API Design and GraphQL Debates

  • Pain points with REST in rich UIs: overfetching, many small requests, ad‑hoc query parameters, or view-specific RPC endpoints. No approach feels clearly “right” at scale.
  • Some see GraphQL as a clean view–model boundary; others argue it’s complex to harden, easy to abuse (expensive queries, broad data access), and ends up devolving into whitelisted, REST-like calls anyway.
  • Several argue it’s fine for the UI to make many REST calls, especially with HTTP/2 and caching, and that APIs should be designed around use cases, not tables.

Rails vs Next.js and the JS Ecosystem

  • Next.js is praised as React’s “Rails-like”: conventions, routing, SSR/CSR, good for highly interactive products.
  • Critics counter that it’s not “batteries included”: no built-in ORM, jobs, mailers, attachments, or auth/authorization; those must be assembled from many libraries.
  • In contrast, Rails is viewed as a full-stack, opinionated monolith that remains extremely productive for 0→1 apps and complex CRUD-heavy systems, with Hotwire covering a large slice of SPA-style interactivity.

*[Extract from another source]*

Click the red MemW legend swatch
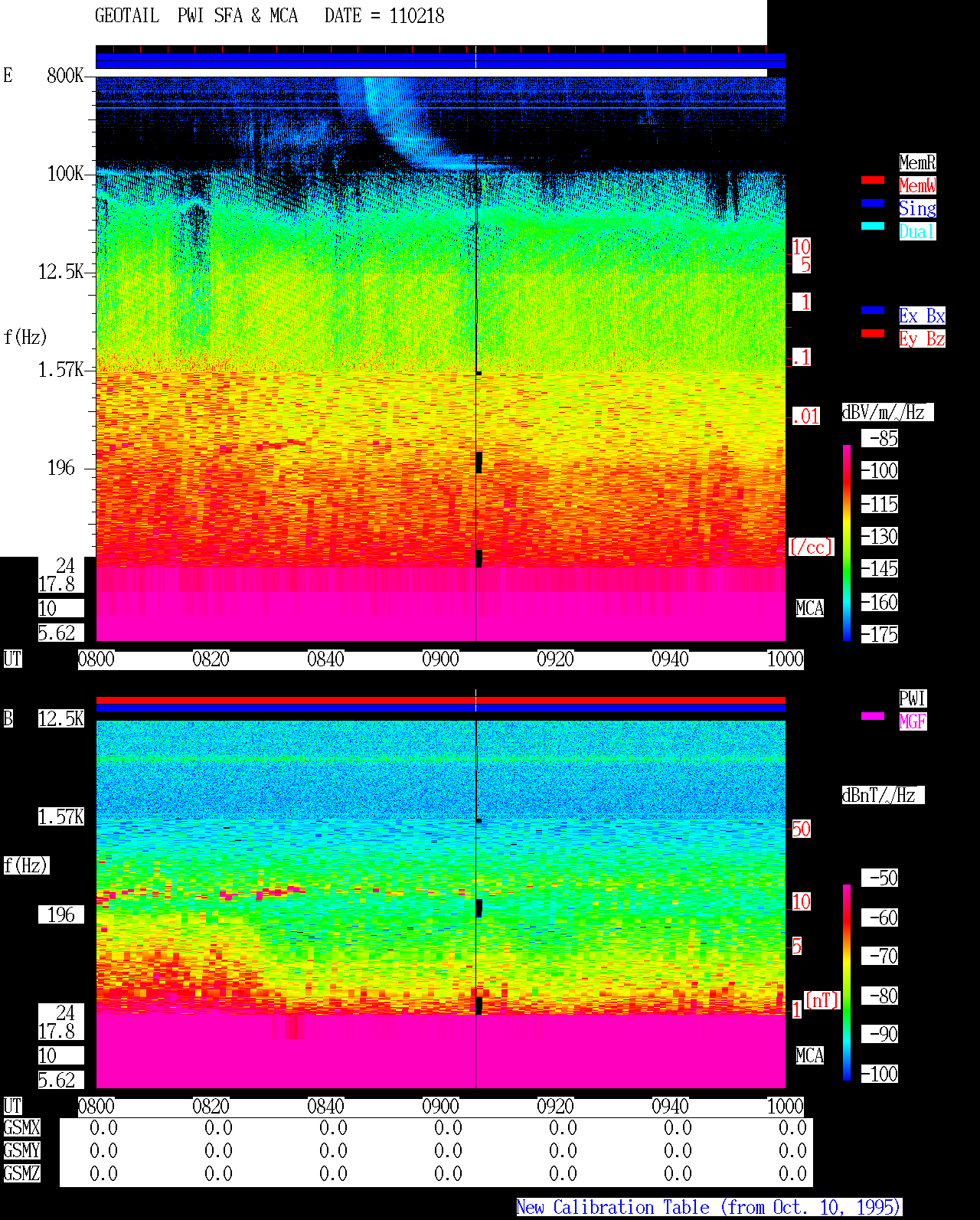Image resolution: width=980 pixels, height=1220 pixels. tap(873, 180)
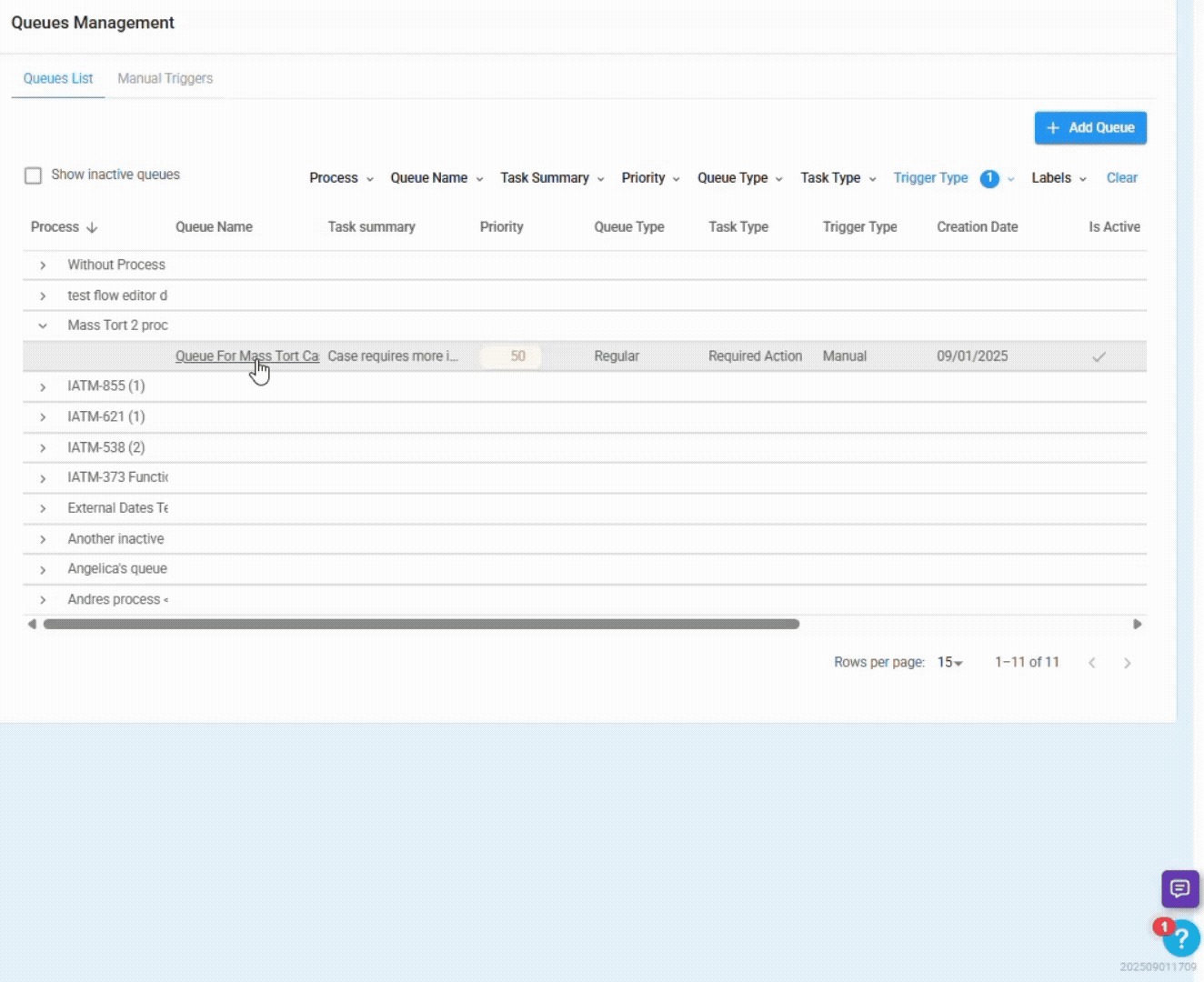Screen dimensions: 1204x982
Task: Go to previous page arrow
Action: pyautogui.click(x=1092, y=663)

Other Frameworks: Django, Phoenix, Elixir, Rust, Go

  • Many say everything argued for Rails applies similarly to Django; some Rubyists find Django “behind” Rails; others prefer Python’s broader ecosystem and typing.
  • Phoenix LiveView is repeatedly praised as a stateful, reactive alternative that inspired Hotwire/Turbo; Elixir is seen as attractive for concurrency and scaling but has a smaller ecosystem and a bigger conceptual jump.
  • There’s curiosity about Rails‑like frameworks in Rust/Go; current options feel more like low-level libraries or microservice tools than integrated “Rails for X”.

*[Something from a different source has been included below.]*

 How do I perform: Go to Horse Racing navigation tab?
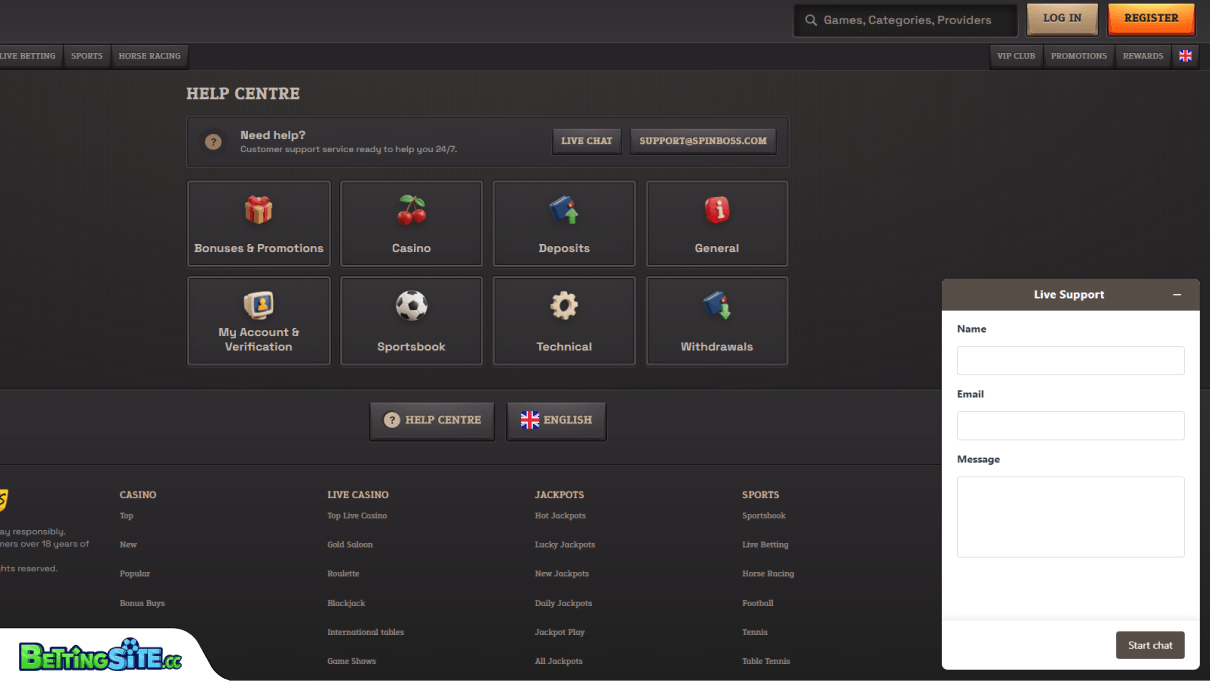click(149, 56)
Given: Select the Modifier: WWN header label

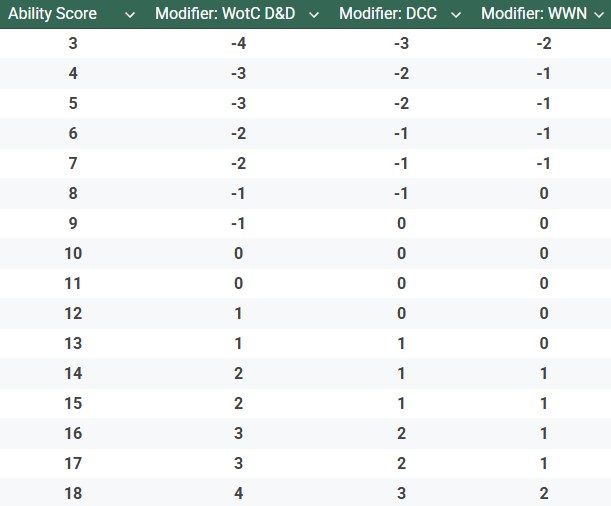Looking at the screenshot, I should (x=533, y=15).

Typing, AI Tools, and Rails’ “Age”

  • The article’s claim that Rails struggles with LLM streaming and parallelism is disputed; several report streaming LLM chat UIs and concurrent IO working fine with Rails + Hotwire.
  • Lack of strong typing is seen by some as a drawback for AI-assisted coding and refactoring; others report LLMs perform very well in Rails codebases because conventions and structure compensate for missing types.
  • Broader thread: static types help with refactoring and correctness, but LLMs are reducing the autocomplete advantage of typed languages.

Why Rails Still Matters (and Critiques)

  • Pro-Rails comments emphasize: convention over configuration, batteries-included stack, mature ecosystem, and the fact that most business software is “just” CRUD plus a few special features (“spreadsheets on the internet”).
  • Critics cite dynamic typing, metaprogramming, and large monoliths as long-term maintenance risks, and argue many successful companies eventually outgrow Rails—though others point out major firms still run large Rails codebases.
  • There’s meta-discussion about Rails’ image: some quietly ship with it; others feel compelled to periodically assert it’s “not dead” amid hype around Next.js and AI.